Je pense vraiment que les plateformes doivent rendre l'information de transparence accessible en un seul clic. Quand vous êtes sur une vidéo courte, vous devriez pouvoir appuyer sur un bouton et voir : « D'où ça vient ? Depuis combien de temps ce profil existe ? ». C’est d’autant plus important que cette notion de transparence des pages fonctionne vraiment bien avec les parents ou les seniors pour leur faire comprendre si le contenu est de l’IA ou pas.
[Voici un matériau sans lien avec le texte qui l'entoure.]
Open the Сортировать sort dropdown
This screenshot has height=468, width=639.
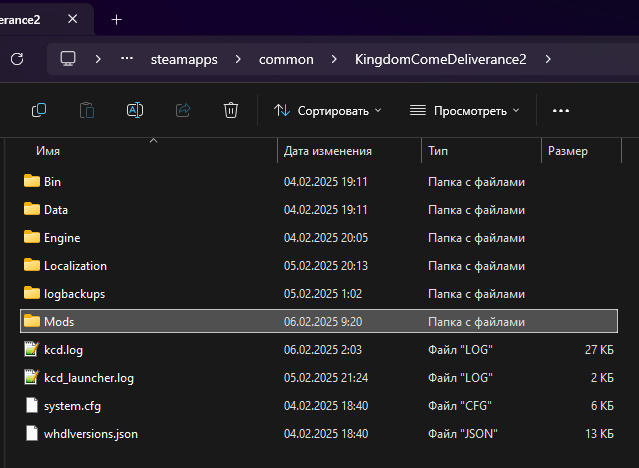coord(327,110)
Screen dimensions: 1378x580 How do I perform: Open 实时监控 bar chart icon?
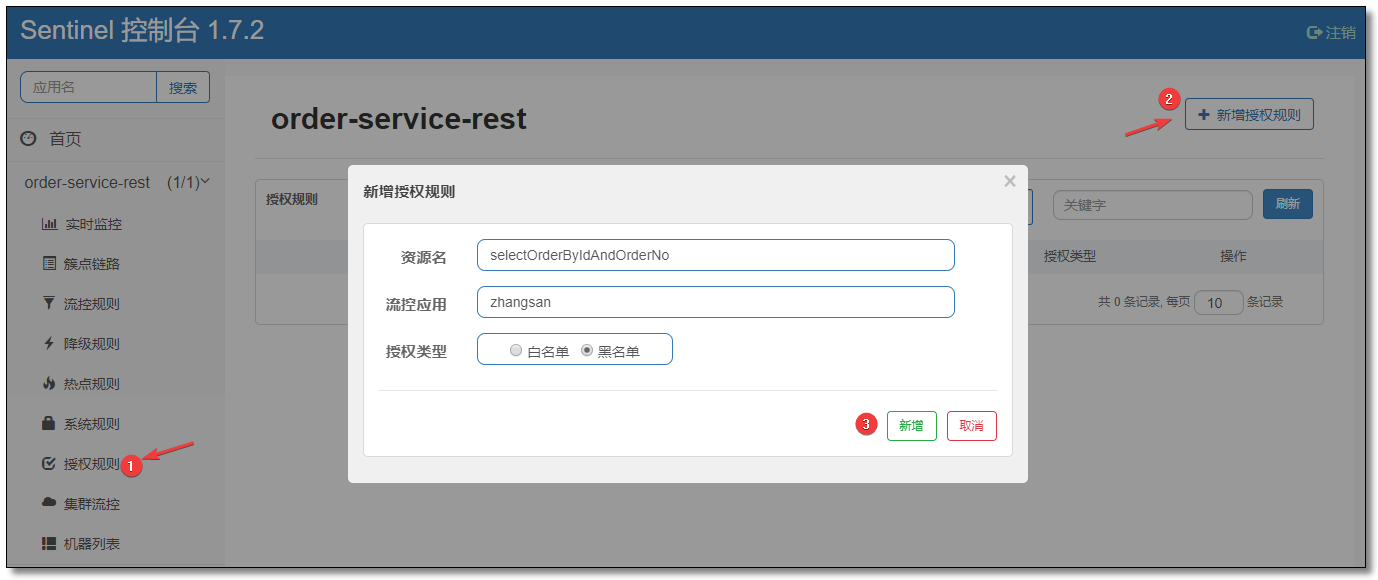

Si on arrive à pousser les plateformes à faire ça, on fera un grand pas dans la bonne direction.
Les gens sont-ils vraiment inquiets de ce brouillage entre la réalité et le contenu généré par IA ? Ou bien est-ce qu’on va tous finir par s’en accommoder ?
Je pense que ce contenu perturbe notre conception de la réalité en ligne, ce qui est problématique étant donné que l’on passe beaucoup de temps connecté. J'entends beaucoup de mauvaises opinions disant que l’IA ruine les preuves vidéo ou les preuves photo. À mon sens, on n'en est pas encore tout à fait là. Il y a encore des indices qui nous permettent d’authentifier une image, mais cette profusion d’imagerie IA nous rend confus. Je pense que les gens aimeraient ne pas avoir à se soucier de ça. Ils aimeraient vraiment ne pas avoir à réfléchir sur la véracité de ce qu’ils regardent, car ça demande beaucoup d’énergie. Du coup, je nous vois aller dans deux directions : « Je sais qu'une grande partie est de l'IA et je m'en fiche » ou « Je sais que c'est de l'IA et ça me rend très mal à l'aise ». Je pense que la plupart des gens tombent dans la deuxième catégorie. Même ceux qui aiment regarder du contenu IA veulent savoir que c'en est. Il faut donner des outils aux gens pour qu'ils ne deviennent pas cyniques.